Since I am starting from the beginning with my own “mushroom”, I followed the instructions included with my scoby (mushroom) that I purchased from Cultures for Health.
1. I combined 3 cups hot water and 1/4 cup sugar in a Mason jar and stirred until it was dissolved.
2. I then added 2 tea bags of English Breakfast Tea and steeped it overnight. (I could have proceeded to step 3 a lot sooner – when tea cools to 68°-85°F- but it was time for bed and I was tired!)
3. Removed the tea bags.
4. I then added 1/2 cup of distilled white vinegar to the cooled tea.
5. Added my dehydrated scoby to the tea mixture.
6. I then covered the jar with a napkin and secured it with a rubber band.

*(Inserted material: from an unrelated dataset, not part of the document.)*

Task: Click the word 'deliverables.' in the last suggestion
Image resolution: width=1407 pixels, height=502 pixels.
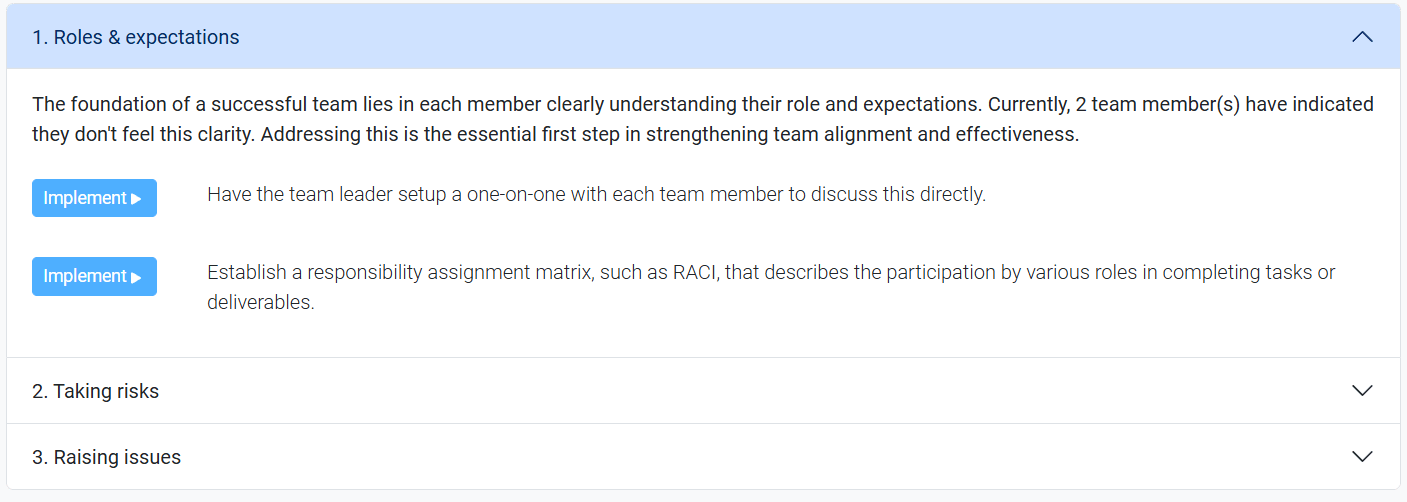Action: 261,302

And the fermentation process begins! I have to let it set for 30 days. Technically this stage is activating the scoby. After this I will be able to actually make my first batch of kombucha and I will be able to drink it anywhere from the 7th day up until the 30th day.
The taste of kombucha is an acquired taste but they tell me once you get used to it you actually start to crave it. I’m not too sure if I’ll reach that stage. I have to get past the initial taste first. 🙂
Have you ever heard of Kombucha?
14 Comments
Mary
Interesting…never heard of it!
fellow kombucha lover
😀 I became addicted this past winter when I was staying with the Petersons. I brought home my SCOBY and some starter liquid via a recycled 3 ounce jar. (I was so excited when it passed security! They did give it some rather questioning glances though, as it didn’t really look like “sun dried tomato’s”) I started my first batch the night I got home.
I usually let mine sit for 30 days as I’ve heard that it gives it’s maximum benefit after then. I also prefer the more sour taste! For my tea, I usually use Lipton tea and English Breakfast, but I’ve also tried Chinese Oolong. I like to flavor mine (after I take the mushroom out). My favorite flavors are Lemon Berry and Strawberry Lime 🙂
So far I haven’t been able to convert the family over, but I’m working on it! My Papa kind of questions it (I told him that it has a .05% alcohol content). Mom has tried it, but she only likes it to sit for a couple days. None of the siblings like it. But I think I might be able to get Lincoln drinking it after awhile! (shh!) I don’t know if that’s good or bad though, I don’t really want to share my coveted Kombucha! My friends think that it smells funny, and when I take it to work my boss calls it beer (oh boy!).
Basically the long and short of it, is that you either love it, hate it or don’t even want to smell it!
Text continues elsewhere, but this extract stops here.